Born prematurely at 29 weeks, Leah depends on a gastrostomy tube for feeding, a tracheostomy to maintain her airway and a ventilator to help her breathe. She and her family live in Sacramento and rely on Private Nursing, a home health care service for medically vulnerable patients.

The lack of available nurses delayed Leah’s return home by several months due to Medi-Cal’s lack of investment in private practice nurses.

Instead of going home, Leah was discharged to a pediatric nursing home in the Bay Area — more than two hours away from her family — where she stayed for several months. She had to be readmitted to the hospital several times, costing Medi-Cal thousands of dollars in unnecessary costs.

Unfortunately, Leah’s story is all too common.
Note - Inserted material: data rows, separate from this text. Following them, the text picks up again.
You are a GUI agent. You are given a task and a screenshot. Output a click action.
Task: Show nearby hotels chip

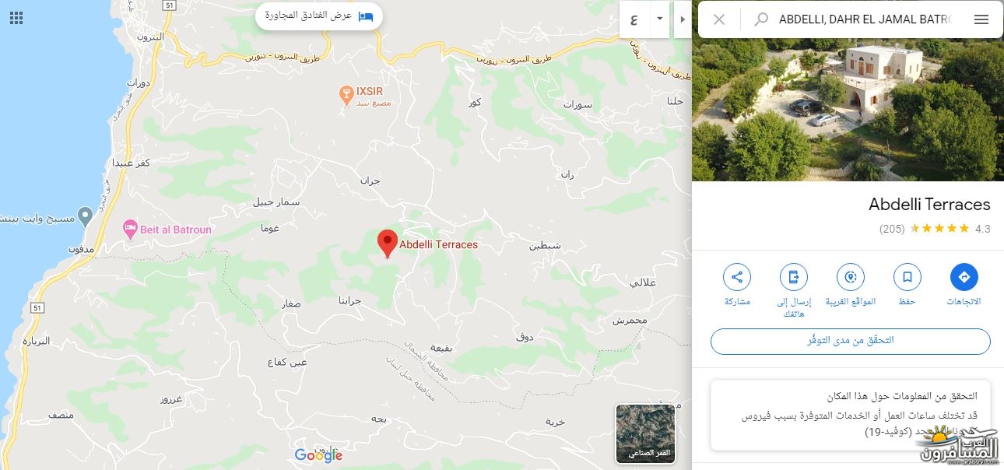319,16
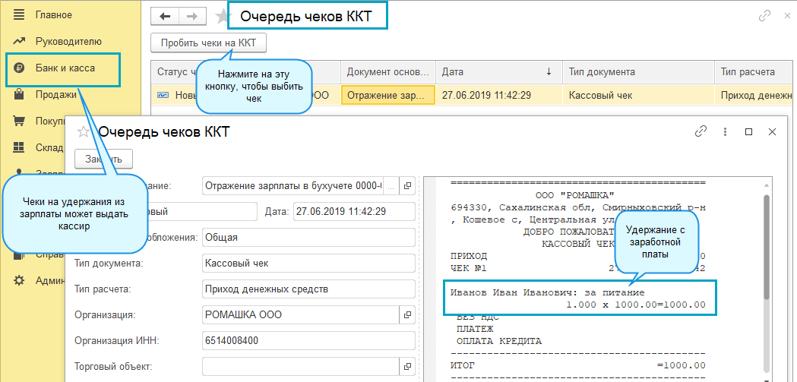Open the Главное section
Screen dimensions: 797x382
(53, 15)
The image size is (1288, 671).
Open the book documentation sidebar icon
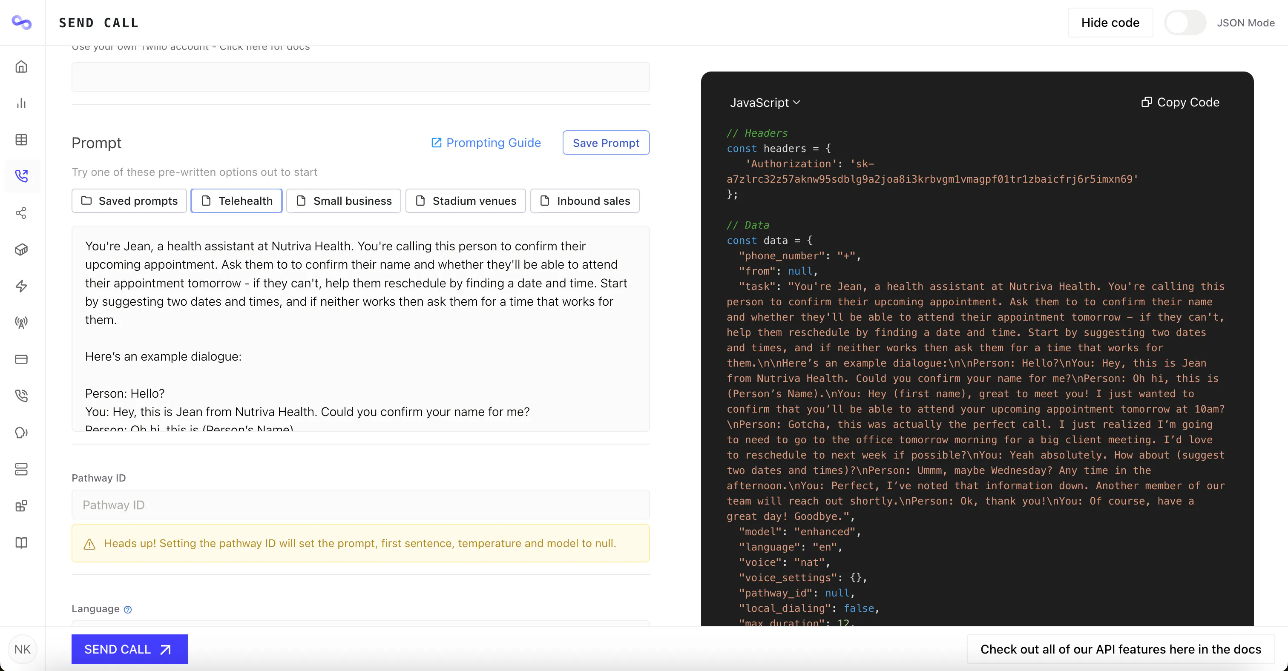point(21,543)
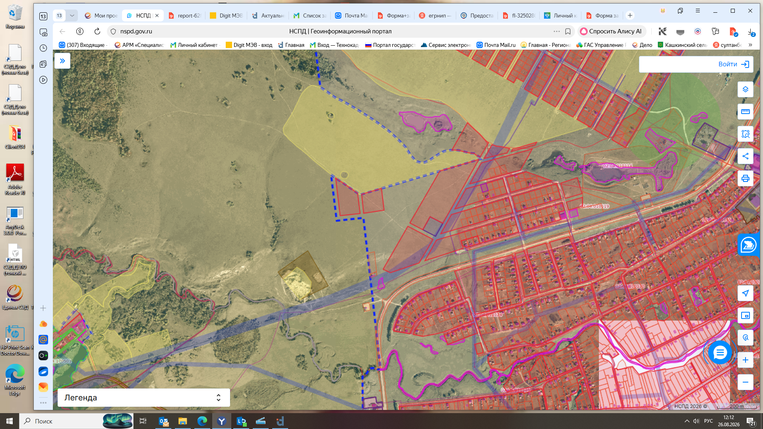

Like home healthcare provider operating in California for over 30 years, we care for some of the state’s most medically vulnerable patients. Most of these patients are children who depend on ventilators, feeding tubes, seizure treatments and round-the-clock care to survive.

Pediatric private nursing for them is not mandatory, optional or enjoyable. It’s a legally required Medicaid service designed to keep vulnerable patients at home and out of expensive hospitals.

Yet while California has continued to invest in Medi-Calthe state has not raised reimbursement levels for private nursing care in nearly a decade. During that time, the cost of living has risen, salaries in other areas of nursing have increased, and our responsibilities have become more complex.

Many nurses have been forced out of the field entirely, not because they want to abandon the families who rely on them for nursing care, but because the state’s reimbursement structure makes it very difficult to provide nursing care at home.

Families like Leah’s wait months, sometimes years, for the medical care they are legally entitled to receive. Medically fragile children end up being repeatedly hospitalized for preventable complications simply because there aren’t enough nurses to keep them safe at home. Hospital readmissions are up to 1300 times more expensive rather than offering appropriately compensated care in a home environment.

Right now there are hundreds of sick children stuck in hospitals waiting to go home. Many of us cannot imagine the reality of being separated from our children, let alone when they are sick.

We need our legislators to act and honor their oath to protect and serve all of California’s children. Governor Gavin Newsom needs to do the right thing and allocate funds for private nursing in the state budget.

By investing in private nursing services, California is expected to saves more than $175 million dollars annuallyby reducing unnecessary hospital stays and promoting consistent home care for medically vulnerable patients.

California speaks proudly of its values ​​of justice, compassion and caring for the most vulnerable. But right now, our country’s politicians are failing precisely against the people who embody that description.

A decade of neglect is long enough. Now is the time to meet California’s commitments and invest in private nursing. Our patients’ lives depend on it.